That intro brings us to Paddy Power. A brand that has lain creatively dormant for the last year or two; at least on a global, your-mum-might-have-heard-about-one-of-its-stories way, post-merger with Betfair.
I used to be spoiled for funny and well-judged stunts out of the bookmaker’s stable when I ran PRexamples.com in the earlier days, but that steady stream dried up. It appears though, that the dam has been opened, and I’m really impressed by a recent effort.
This week, to coincide with the launch of the FIFA World Cup, Paddy Power has announced that it will donate £10,000 to LGBT+-focused Attitude Magazine’s Foundation each time host nation Russia scores at the World Cup.
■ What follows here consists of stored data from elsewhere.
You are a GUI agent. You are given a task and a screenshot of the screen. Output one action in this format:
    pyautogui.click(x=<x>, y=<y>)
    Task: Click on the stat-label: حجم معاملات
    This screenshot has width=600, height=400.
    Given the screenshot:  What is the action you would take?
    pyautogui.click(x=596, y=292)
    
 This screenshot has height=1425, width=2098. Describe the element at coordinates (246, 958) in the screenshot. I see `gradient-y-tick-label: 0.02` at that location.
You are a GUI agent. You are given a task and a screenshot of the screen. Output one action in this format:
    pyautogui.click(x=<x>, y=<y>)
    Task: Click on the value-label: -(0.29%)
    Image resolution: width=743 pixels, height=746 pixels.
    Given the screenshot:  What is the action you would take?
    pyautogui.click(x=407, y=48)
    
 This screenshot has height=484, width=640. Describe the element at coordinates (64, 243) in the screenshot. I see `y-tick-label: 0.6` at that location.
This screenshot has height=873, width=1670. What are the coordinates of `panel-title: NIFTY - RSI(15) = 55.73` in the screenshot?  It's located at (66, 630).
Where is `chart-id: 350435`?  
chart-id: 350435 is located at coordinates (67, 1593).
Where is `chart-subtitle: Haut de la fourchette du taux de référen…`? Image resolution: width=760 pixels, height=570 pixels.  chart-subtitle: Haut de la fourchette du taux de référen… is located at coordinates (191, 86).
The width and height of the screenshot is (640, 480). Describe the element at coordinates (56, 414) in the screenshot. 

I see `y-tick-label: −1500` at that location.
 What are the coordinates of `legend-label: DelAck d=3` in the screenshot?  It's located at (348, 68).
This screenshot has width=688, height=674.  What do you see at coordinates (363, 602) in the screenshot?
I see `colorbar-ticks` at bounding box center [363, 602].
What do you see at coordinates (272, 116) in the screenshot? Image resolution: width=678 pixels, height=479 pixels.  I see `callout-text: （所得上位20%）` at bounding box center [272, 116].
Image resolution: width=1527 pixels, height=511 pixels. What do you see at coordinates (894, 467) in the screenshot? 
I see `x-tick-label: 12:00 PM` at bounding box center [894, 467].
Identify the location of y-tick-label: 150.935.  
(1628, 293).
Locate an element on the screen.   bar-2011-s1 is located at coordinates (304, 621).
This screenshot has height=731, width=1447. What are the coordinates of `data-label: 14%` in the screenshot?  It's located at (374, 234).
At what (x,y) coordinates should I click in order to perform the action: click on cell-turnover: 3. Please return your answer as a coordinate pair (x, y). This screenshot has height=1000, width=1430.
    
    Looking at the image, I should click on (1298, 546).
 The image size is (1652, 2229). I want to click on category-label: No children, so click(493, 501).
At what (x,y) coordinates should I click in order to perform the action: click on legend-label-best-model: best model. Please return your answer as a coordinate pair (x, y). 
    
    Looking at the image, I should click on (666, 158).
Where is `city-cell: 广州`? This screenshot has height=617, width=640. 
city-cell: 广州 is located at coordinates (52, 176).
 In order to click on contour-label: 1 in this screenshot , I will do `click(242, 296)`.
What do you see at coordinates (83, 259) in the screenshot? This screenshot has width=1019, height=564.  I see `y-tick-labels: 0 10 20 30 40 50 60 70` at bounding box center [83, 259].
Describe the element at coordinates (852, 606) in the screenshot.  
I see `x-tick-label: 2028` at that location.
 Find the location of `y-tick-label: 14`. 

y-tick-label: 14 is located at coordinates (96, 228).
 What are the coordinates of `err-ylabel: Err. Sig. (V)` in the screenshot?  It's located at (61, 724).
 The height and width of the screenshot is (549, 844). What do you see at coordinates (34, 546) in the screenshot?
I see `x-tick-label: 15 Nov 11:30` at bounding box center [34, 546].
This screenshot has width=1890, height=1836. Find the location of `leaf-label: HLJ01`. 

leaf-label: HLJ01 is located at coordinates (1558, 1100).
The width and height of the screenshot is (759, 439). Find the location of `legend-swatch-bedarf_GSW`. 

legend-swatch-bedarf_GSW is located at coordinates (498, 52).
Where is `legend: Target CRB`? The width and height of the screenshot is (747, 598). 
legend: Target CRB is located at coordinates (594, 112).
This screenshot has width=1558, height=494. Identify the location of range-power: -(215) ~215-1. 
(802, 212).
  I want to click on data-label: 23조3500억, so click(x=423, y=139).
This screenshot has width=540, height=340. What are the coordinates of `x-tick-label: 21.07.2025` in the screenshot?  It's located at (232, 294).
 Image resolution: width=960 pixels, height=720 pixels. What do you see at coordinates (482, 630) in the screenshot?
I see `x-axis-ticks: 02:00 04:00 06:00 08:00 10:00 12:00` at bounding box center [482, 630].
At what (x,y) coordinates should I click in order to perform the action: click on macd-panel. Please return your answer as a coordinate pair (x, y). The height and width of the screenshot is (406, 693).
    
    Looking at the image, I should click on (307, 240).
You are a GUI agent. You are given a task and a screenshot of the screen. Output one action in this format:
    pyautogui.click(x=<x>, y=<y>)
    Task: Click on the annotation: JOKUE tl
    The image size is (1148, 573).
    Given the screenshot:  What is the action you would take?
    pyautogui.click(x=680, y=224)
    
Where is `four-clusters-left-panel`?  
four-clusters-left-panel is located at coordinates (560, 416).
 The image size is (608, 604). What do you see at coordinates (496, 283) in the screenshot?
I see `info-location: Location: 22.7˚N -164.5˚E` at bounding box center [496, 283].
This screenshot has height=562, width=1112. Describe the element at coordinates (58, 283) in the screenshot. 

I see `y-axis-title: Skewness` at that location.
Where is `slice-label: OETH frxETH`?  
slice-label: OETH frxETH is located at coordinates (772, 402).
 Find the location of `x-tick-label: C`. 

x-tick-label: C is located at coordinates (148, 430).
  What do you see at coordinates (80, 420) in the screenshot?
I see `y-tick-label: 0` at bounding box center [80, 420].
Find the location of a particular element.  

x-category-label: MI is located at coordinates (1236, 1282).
In a pun-laden onsite blog explaining what the money would go towards, Paddy Power described Russia as a ‘typically homophobic nation’, and said Russia will, ‘whether they know it or not’ be directly funding a campaign to tackle homophobia in football which, after last weeks 5-0 drubbing of Saudi Arabia, means £50,000 is already in the Foundation’s coffers.
In stark contrast to Mastercard’s scrapped ‘if Neymar or Messi score, we’ll donate 10,000 meals to hungry children’ PR campaign, Paddy Power said it would donate a minimum of £50,000 anyway, whether Russia scored or not.
Working with influential supporters of LGBT+ rights, including Caitlyn Jenner, rugby referee Nigel Owens and Christopher Biggins, Paddy Power has not only achieved a shedload of coverage for the campaign, but they’ve continued their vein of working with head-turning talent in this cheeky campaign, too, having previously worked with Stephen Hawking to create a mathematical guide to England’s chances at the 2014 World Cup.
I hope we get back to a point where campaigns like this that aren’t afraid to place a stake in the ground are again commonplace, or at least not shut down immediately for fear of upsetting an audience not important to the brand. Ideas that strike a chord outside of the back-pattery of PR Land and aren’t afraid to ruffle feathers.
This stunt doesn’t give the impression of ‘pinkwashing’, as with other brands that jump into the fray with tick-box social issue PR exercises, but, I’d be a poor excuse for a straight white man if I didn’t reduce this to some kind of ‘whataboutery’, wouldn’t I?
Russia’s opponent in the first match was Saudi Arabia – a country where the punishment for homosexuality is still the death penalty. Paddy Power appears to have intentionally ignored an open goal here, and as well-executed as the campaign is, I can’t help but consider if it’s gone with the convenient opponent in Russia rather than the actual issue of LGBT+ rights on a broad and global level.